What to produce
With the line containing "Expand the code editor to fullscreen" as the starting point, output the remaining lines of the data exactly as they are, through the last.

####

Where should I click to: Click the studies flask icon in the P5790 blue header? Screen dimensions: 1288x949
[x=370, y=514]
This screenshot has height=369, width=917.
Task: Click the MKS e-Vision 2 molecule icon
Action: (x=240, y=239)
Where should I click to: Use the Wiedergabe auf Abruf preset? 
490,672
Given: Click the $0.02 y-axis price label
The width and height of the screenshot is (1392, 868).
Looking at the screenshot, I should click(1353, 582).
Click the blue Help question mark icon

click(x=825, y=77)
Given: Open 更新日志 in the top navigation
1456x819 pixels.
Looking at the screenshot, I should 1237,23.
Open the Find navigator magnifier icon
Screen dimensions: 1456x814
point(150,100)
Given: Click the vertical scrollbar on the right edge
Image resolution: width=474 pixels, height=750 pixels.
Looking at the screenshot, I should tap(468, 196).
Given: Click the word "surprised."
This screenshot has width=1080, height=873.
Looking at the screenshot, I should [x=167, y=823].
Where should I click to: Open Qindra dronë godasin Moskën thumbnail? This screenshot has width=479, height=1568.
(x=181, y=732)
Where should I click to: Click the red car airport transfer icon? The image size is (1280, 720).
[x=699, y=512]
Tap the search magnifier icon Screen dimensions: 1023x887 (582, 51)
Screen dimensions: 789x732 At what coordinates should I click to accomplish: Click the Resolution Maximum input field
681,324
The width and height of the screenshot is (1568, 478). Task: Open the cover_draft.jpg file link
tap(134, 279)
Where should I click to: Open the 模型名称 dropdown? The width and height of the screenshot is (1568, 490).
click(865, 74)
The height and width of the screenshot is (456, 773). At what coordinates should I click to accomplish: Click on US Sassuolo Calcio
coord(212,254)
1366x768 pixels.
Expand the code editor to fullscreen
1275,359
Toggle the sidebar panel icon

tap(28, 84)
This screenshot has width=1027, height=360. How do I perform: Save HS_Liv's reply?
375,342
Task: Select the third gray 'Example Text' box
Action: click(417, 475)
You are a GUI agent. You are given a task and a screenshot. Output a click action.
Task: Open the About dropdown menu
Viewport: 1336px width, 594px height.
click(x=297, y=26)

####

Output of the task
Expand the code editor to fullscreen
1275,359
Toggle the sidebar panel icon

tap(28, 84)
This screenshot has width=1027, height=360. How do I perform: Save HS_Liv's reply?
375,342
Task: Select the third gray 'Example Text' box
Action: click(417, 475)
You are a GUI agent. You are given a task and a screenshot. Output a click action.
Task: Open the About dropdown menu
Viewport: 1336px width, 594px height.
click(x=297, y=26)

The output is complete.